By Ashley Snodgrass, Executive Account Manager
I spend a lot of time in my email inbox. Reading, replying, forwarding, sorting, unsubscribing. Repeating. Over, and over, and over again. A weird measure of time I keep is how many messages have sent. If you work in Outlook for Desktop, you can head on over to your Sent folder, and see the number at the bottom of your screen. I’ve sent… a lot of emails. I’m not going to tell you how many, for fear that I’ll be exposed; either because you think I should send way more, or you think I should send way, way less.
The average office worker sends and receives an average 122 emails a day. How many times do we do something 122 times in a single workday? Thinking of any other business operation, if a company asked an employee to do something 122 times, the company would monitor and measure that task extensively to ensure employees were approaching the repetitive task the most efficient way. Yet, why is this not the case with email?

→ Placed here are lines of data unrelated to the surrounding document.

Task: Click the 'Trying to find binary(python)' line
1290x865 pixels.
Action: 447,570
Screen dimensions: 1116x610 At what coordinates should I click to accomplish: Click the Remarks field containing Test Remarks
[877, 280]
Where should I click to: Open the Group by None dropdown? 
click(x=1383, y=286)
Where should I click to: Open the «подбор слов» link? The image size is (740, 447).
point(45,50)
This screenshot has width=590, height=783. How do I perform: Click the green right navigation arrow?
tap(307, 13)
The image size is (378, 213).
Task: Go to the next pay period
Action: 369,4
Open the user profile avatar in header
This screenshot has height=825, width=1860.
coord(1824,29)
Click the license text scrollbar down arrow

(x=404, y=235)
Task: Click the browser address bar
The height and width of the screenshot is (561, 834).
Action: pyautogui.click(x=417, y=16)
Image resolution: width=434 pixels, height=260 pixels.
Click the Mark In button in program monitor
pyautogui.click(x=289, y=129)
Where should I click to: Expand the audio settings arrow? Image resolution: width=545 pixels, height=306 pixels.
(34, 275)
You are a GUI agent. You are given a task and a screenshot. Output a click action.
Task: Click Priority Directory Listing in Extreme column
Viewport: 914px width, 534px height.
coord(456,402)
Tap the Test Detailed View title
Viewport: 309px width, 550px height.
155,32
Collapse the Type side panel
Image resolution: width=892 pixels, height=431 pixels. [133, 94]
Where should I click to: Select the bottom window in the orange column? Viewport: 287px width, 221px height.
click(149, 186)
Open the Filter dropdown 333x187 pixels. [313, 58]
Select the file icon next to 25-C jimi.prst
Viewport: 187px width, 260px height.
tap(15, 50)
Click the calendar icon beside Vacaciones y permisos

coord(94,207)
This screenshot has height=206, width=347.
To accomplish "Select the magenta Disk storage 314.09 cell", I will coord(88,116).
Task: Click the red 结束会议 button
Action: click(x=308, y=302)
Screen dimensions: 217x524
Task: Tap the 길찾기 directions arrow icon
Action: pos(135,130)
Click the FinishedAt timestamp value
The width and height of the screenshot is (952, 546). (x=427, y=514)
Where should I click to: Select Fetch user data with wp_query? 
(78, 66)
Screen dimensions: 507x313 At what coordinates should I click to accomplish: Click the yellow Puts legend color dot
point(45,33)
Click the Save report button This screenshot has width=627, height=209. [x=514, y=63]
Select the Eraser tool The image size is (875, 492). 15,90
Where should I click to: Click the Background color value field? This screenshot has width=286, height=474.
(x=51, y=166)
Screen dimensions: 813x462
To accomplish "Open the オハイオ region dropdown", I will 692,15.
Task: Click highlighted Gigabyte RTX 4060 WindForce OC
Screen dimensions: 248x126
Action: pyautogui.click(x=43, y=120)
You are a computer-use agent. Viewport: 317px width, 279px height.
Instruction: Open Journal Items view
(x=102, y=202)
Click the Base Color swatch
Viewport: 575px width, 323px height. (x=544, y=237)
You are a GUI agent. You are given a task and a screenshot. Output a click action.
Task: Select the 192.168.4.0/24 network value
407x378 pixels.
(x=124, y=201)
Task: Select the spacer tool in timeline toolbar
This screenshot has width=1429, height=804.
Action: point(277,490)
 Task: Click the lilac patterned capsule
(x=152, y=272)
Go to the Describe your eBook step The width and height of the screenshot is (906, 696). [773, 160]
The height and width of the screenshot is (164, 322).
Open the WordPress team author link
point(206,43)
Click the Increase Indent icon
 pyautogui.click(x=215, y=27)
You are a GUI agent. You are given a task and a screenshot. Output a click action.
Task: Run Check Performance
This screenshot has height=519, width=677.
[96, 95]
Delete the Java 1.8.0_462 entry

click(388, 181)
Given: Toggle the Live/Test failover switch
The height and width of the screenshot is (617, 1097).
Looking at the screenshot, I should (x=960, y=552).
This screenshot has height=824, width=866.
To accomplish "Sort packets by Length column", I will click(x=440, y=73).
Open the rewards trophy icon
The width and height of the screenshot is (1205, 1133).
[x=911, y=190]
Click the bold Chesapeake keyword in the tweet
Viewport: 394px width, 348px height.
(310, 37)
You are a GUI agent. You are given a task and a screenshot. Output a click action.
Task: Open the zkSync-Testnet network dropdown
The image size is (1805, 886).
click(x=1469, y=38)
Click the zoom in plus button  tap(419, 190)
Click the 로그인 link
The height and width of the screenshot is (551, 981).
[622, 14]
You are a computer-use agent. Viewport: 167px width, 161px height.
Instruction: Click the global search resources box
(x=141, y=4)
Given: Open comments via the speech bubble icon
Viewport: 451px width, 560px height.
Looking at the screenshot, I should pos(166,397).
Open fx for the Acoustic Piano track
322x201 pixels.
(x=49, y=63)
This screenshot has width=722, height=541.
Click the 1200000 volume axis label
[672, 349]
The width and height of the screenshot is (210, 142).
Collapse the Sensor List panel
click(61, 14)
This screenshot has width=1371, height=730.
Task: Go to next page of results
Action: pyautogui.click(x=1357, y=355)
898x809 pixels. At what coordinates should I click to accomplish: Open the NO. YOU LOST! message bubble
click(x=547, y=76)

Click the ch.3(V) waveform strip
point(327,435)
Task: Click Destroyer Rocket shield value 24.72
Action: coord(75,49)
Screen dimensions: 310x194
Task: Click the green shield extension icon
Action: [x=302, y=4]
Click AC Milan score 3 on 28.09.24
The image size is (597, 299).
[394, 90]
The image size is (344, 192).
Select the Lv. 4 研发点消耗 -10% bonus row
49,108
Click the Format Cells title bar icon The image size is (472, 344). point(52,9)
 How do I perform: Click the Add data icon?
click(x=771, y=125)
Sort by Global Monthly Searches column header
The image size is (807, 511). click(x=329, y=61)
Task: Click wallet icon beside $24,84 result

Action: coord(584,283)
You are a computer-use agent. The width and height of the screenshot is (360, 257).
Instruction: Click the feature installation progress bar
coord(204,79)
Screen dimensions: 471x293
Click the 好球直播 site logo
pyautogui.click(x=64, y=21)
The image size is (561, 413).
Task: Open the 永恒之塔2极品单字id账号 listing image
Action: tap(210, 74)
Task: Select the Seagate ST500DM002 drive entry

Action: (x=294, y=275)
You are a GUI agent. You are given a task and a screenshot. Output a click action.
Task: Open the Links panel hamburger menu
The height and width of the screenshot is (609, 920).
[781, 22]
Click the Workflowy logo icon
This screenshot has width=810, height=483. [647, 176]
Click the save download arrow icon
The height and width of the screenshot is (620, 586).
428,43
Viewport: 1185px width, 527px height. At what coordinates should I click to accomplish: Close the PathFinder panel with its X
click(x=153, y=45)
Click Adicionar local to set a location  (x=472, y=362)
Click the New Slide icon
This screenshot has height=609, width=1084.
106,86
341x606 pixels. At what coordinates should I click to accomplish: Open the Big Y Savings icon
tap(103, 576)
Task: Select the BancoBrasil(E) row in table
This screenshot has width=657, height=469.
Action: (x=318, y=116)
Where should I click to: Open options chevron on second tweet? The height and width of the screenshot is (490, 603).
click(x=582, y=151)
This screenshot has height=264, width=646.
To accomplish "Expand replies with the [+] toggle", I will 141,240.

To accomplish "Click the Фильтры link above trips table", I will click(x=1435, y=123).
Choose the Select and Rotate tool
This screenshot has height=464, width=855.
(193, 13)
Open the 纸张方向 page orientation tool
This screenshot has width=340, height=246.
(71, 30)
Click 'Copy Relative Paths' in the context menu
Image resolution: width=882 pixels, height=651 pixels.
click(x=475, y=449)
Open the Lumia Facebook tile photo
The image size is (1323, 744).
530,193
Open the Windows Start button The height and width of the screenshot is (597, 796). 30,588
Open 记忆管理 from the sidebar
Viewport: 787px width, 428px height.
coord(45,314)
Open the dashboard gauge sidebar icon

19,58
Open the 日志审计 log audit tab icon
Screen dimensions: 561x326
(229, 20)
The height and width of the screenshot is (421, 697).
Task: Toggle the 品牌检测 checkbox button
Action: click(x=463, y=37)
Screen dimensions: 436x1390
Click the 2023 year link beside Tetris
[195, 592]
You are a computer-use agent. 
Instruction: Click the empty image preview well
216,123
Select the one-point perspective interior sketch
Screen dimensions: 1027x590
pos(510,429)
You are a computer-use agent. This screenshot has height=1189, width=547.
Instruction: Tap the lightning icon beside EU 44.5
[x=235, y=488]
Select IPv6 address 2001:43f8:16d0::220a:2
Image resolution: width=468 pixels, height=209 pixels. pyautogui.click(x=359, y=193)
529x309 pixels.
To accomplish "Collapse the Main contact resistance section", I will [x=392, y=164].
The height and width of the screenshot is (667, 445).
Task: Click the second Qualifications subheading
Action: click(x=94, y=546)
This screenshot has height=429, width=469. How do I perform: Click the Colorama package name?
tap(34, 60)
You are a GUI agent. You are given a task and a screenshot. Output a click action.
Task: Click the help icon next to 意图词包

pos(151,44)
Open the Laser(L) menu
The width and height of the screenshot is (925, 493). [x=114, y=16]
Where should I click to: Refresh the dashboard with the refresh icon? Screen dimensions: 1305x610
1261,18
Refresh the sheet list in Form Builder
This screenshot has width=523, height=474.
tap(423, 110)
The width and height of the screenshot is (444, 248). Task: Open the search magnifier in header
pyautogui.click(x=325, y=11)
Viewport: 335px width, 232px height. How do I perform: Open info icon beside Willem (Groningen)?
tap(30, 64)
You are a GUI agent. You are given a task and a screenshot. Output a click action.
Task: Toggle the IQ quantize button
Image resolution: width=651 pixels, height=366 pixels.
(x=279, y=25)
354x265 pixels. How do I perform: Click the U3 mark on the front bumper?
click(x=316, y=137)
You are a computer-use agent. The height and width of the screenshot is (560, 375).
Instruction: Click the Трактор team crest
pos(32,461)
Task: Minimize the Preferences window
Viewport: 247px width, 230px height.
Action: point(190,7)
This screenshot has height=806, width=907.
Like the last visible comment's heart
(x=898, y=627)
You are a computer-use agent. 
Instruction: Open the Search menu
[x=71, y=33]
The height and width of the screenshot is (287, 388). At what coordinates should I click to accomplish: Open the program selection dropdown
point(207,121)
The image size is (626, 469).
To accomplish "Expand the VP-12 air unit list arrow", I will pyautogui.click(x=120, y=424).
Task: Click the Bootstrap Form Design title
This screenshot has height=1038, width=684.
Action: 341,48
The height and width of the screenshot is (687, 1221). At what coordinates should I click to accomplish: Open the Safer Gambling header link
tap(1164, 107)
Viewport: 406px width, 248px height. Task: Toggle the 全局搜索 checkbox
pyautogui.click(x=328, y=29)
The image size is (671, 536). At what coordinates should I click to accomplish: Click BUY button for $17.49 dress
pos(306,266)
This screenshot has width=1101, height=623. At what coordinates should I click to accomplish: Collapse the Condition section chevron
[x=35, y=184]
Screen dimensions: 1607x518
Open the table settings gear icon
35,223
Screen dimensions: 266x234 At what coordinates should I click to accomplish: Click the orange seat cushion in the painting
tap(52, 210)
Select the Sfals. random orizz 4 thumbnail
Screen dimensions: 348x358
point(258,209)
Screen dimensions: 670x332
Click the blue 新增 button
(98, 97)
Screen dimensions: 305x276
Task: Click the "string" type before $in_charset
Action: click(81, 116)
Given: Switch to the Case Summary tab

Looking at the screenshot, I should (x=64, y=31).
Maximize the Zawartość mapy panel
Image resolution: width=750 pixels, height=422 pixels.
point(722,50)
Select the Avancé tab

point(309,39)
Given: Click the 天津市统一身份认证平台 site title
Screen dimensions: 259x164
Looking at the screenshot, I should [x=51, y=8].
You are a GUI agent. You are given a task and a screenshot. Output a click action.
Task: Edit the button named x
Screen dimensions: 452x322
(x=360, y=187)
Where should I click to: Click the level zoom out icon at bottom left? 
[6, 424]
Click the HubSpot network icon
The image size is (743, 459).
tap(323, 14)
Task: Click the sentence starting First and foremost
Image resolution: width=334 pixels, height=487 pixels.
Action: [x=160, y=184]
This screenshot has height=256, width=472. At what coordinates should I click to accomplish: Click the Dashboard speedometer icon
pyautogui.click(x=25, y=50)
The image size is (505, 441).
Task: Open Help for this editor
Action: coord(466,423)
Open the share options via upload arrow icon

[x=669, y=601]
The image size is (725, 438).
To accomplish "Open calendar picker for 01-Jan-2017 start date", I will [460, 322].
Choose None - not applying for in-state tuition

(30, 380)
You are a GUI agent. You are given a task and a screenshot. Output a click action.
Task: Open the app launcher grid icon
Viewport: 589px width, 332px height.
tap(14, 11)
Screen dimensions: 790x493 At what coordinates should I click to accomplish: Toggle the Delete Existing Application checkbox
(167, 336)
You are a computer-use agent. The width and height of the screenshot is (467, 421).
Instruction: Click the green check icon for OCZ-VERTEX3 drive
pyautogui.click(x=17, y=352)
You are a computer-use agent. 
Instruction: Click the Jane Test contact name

I’ve been inspired by Seth Godin’s recent blog post about “The Weight of Repetitive Tasks”. Seth Godin compares digital tasks to laying bricks – a motion that we repeat numerous times. Yet, as the bricklayers in Seth Godin’s post demonstrate, if you take the time to get your workflow right, you can “avoid paying a penalty for poor digital hygiene every single day.” What are the things in your workday that are repetitive, but that you have not taken the time to address? Once you identify the bricks you’re moving, you can better solve for the most effective way to build the brick wall.